> _Set task 1_
Write out the stretch of the Moment of Forever article from "Willie Nelson chronology" through "23–24 on MTV." word for word.
> _Set task 2_
Give the stretch of the listing from the line that contains "Mention Légale (864, 1745)" through the line that contains "SocialConvention collective (139, 2280)" as a numbered list, leaving out blank lines.

> _Page_
Studio album by Willie Nelson
- Released: January 29, 2008
- Genres: Country, outlaw country
- Label: Lost Highway
- Producers: Kenny Chesney, Buddy Cannon

Willie Nelson chronology
| It's Magic (2007) | Moment of Forever (2008) | Willie and the Wheel (2009) |

= Moment of Forever =

Moment of Forever is the 56th studio album by American country music artist Willie Nelson, released on January 29, 2008, on the Lost Highway Records label. A video has been made for the album's first single "Gravedigger", and another video has been made for the track "You Don't Think I'm Funny Anymore", featuring Jessica Simpson, Owen Wilson, Woody Harrelson, Luke Wilson, and Dan Rather. The latter video premiered on the weekend of February 23–24 on MTV.

> _Data listing_
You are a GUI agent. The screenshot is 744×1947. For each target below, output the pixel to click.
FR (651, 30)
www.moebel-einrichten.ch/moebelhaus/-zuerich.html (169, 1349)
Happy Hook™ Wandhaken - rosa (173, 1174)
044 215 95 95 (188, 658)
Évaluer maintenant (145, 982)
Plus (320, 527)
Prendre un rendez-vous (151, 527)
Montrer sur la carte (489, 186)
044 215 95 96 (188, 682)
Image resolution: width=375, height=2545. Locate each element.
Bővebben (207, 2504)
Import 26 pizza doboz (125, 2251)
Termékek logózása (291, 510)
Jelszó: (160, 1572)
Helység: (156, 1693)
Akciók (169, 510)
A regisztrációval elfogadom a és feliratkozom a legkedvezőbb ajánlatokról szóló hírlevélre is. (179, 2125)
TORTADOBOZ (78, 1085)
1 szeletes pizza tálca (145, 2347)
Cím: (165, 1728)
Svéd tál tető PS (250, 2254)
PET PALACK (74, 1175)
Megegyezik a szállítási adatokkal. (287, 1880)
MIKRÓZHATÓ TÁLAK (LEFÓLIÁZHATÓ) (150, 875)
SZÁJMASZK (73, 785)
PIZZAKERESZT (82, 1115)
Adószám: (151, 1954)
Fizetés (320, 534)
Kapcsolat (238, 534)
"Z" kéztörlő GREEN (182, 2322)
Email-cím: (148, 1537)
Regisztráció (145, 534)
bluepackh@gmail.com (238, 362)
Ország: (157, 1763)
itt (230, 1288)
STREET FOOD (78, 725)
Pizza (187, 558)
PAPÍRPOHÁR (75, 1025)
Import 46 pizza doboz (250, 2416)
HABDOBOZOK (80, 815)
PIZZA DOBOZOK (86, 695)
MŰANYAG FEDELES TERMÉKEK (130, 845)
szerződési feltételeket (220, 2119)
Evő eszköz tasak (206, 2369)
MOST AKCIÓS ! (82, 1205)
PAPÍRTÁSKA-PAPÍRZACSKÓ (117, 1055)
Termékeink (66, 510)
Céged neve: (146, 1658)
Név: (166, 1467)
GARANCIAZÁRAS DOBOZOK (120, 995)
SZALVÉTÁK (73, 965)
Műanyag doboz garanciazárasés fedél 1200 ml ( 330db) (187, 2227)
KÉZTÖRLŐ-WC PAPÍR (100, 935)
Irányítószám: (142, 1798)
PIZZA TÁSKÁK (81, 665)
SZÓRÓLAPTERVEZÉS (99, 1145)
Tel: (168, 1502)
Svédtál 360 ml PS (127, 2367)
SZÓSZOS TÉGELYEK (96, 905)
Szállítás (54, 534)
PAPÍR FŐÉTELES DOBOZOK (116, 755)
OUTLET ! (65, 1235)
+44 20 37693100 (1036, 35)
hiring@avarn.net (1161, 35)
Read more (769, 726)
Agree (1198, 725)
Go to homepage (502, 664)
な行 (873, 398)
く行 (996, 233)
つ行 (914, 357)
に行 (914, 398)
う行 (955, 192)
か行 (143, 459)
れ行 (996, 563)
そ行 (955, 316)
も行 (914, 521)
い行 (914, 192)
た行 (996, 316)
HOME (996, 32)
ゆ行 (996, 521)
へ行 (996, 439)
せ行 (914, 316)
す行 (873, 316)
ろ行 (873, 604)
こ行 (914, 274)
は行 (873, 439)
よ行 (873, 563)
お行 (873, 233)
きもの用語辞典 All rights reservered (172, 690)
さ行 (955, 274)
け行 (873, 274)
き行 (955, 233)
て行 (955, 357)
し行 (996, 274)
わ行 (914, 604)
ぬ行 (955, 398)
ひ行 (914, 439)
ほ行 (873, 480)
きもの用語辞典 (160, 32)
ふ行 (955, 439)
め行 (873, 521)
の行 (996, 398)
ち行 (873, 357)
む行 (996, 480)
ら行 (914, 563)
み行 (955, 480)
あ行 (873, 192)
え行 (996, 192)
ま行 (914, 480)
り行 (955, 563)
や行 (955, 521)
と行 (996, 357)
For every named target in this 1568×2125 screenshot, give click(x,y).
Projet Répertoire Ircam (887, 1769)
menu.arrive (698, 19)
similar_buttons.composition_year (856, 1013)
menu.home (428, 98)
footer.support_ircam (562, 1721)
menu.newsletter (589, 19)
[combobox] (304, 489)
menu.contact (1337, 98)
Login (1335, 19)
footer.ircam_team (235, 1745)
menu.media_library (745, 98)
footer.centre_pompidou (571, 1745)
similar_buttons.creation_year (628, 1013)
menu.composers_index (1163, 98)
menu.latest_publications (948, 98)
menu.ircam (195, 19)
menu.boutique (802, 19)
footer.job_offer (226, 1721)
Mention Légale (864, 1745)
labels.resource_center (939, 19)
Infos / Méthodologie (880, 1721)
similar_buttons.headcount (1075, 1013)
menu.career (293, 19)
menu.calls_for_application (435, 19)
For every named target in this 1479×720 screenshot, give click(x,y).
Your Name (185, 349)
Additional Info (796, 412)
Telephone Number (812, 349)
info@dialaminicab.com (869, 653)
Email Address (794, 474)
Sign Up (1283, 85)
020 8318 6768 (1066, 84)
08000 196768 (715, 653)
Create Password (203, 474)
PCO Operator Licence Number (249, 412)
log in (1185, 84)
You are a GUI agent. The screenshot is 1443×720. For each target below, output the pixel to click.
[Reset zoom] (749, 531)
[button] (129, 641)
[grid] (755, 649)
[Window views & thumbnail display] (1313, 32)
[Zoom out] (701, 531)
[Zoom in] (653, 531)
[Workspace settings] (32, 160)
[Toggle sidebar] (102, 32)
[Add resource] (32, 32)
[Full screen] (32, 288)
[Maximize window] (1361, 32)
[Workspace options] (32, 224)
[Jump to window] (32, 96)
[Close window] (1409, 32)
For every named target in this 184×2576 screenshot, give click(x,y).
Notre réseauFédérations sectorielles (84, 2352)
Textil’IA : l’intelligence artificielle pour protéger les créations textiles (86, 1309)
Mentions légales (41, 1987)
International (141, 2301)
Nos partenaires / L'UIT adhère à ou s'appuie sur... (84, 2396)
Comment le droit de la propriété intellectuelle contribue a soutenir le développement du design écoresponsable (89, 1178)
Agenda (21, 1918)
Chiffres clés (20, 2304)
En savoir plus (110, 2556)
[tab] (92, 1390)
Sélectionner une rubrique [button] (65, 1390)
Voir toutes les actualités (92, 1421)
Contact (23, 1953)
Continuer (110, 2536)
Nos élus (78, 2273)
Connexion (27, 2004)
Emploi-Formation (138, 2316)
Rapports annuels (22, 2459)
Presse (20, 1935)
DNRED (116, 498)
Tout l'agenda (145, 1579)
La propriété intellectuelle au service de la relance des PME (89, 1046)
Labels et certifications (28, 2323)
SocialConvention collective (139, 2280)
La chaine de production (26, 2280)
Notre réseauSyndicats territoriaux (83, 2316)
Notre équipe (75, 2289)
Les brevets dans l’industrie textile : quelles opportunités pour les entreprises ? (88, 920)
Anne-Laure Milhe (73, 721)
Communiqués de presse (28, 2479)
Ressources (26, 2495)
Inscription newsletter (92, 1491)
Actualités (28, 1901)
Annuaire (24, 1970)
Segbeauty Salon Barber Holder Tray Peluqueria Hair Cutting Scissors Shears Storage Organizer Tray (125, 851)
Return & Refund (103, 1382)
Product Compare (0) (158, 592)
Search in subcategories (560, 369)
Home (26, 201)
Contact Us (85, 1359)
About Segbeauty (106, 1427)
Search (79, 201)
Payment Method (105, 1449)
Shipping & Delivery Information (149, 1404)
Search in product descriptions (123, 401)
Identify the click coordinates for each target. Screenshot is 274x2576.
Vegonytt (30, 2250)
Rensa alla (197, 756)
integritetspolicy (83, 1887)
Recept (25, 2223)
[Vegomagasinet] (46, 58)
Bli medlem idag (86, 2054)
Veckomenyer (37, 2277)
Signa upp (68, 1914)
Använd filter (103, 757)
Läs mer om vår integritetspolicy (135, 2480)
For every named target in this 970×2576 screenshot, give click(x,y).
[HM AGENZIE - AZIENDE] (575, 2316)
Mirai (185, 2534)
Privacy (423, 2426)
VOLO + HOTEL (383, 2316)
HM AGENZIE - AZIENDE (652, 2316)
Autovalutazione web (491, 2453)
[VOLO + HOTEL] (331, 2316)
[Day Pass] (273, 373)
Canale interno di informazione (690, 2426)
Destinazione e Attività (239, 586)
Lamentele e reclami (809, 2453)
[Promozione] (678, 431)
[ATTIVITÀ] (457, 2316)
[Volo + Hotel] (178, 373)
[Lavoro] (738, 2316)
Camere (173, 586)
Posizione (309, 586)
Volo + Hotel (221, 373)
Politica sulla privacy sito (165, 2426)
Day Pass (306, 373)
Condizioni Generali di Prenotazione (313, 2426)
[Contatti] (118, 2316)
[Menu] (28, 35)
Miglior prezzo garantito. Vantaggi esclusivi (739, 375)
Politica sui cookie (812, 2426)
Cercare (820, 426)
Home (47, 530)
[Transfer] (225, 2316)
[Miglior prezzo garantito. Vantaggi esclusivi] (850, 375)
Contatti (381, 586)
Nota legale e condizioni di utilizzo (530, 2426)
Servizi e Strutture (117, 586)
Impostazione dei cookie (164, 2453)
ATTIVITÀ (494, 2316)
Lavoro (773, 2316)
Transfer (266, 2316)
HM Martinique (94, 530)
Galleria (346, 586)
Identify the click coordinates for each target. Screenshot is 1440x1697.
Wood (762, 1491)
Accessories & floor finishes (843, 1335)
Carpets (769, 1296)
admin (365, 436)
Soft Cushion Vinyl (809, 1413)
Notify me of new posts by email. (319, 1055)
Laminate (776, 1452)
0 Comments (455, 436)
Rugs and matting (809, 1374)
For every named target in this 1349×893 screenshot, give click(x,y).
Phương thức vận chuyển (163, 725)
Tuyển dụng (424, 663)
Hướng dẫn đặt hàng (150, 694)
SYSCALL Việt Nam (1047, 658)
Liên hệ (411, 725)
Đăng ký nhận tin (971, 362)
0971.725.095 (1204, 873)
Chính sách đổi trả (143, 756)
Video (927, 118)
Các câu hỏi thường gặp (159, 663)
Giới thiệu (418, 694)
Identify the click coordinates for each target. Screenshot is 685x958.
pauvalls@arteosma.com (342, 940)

> _Expected output 1_
Willie Nelson chronology
| It's Magic (2007) | Moment of Forever (2008) | Willie and the Wheel (2009) |

= Moment of Forever =

Moment of Forever is the 56th studio album by American country music artist Willie Nelson, released on January 29, 2008, on the Lost Highway Records label. A video has been made for the album's first single "Gravedigger", and another video has been made for the track "You Don't Think I'm Funny Anymore", featuring Jessica Simpson, Owen Wilson, Woody Harrelson, Luke Wilson, and Dan Rather. The latter video premiered on the weekend of February 23–24 on MTV.

> _Expected output 2_
1. Mention Légale (864, 1745)
2. labels.resource_center (939, 19)
3. Infos / Méthodologie (880, 1721)
4. similar_buttons.headcount (1075, 1013)
5. menu.career (293, 19)
6. menu.calls_for_application (435, 19)
7. For every named target in this 1479×720 screenshot, give click(x,y).
8. Your Name (185, 349)
9. Additional Info (796, 412)
10. Telephone Number (812, 349)
11. info@dialaminicab.com (869, 653)
12. Email Address (794, 474)
13. Sign Up (1283, 85)
14. 020 8318 6768 (1066, 84)
15. 08000 196768 (715, 653)
16. Create Password (203, 474)
17. PCO Operator Licence Number (249, 412)
18. log in (1185, 84)
19. You are a GUI agent. The screenshot is 1443×720. For each target below, output the pixel to click.
20. [Reset zoom] (749, 531)
21. [button] (129, 641)
22. [grid] (755, 649)
23. [Window views & thumbnail display] (1313, 32)
24. [Zoom out] (701, 531)
25. [Zoom in] (653, 531)
26. [Workspace settings] (32, 160)
27. [Toggle sidebar] (102, 32)
28. [Add resource] (32, 32)
29. [Full screen] (32, 288)
30. [Maximize window] (1361, 32)
31. [Workspace options] (32, 224)
32. [Jump to window] (32, 96)
33. [Close window] (1409, 32)
34. For every named target in this 184×2576 screenshot, give click(x,y).
35. Notre réseauFédérations sectorielles (84, 2352)
36. Textil’IA : l’intelligence artificielle pour protéger les créations textiles (86, 1309)
37. Mentions légales (41, 1987)
38. International (141, 2301)
39. Nos partenaires / L'UIT adhère à ou s'appuie sur... (84, 2396)
40. Comment le droit de la propriété intellectuelle contribue a soutenir le développement du design écoresponsable (89, 1178)
41. Agenda (21, 1918)
42. Chiffres clés (20, 2304)
43. En savoir plus (110, 2556)
44. [tab] (92, 1390)
45. Sélectionner une rubrique [button] (65, 1390)
46. Voir toutes les actualités (92, 1421)
47. Contact (23, 1953)
48. Continuer (110, 2536)
49. Nos élus (78, 2273)
50. Connexion (27, 2004)
51. Emploi-Formation (138, 2316)
52. Rapports annuels (22, 2459)
53. Presse (20, 1935)
54. DNRED (116, 498)
55. Tout l'agenda (145, 1579)
56. La propriété intellectuelle au service de la relance des PME (89, 1046)
57. Labels et certifications (28, 2323)
58. SocialConvention collective (139, 2280)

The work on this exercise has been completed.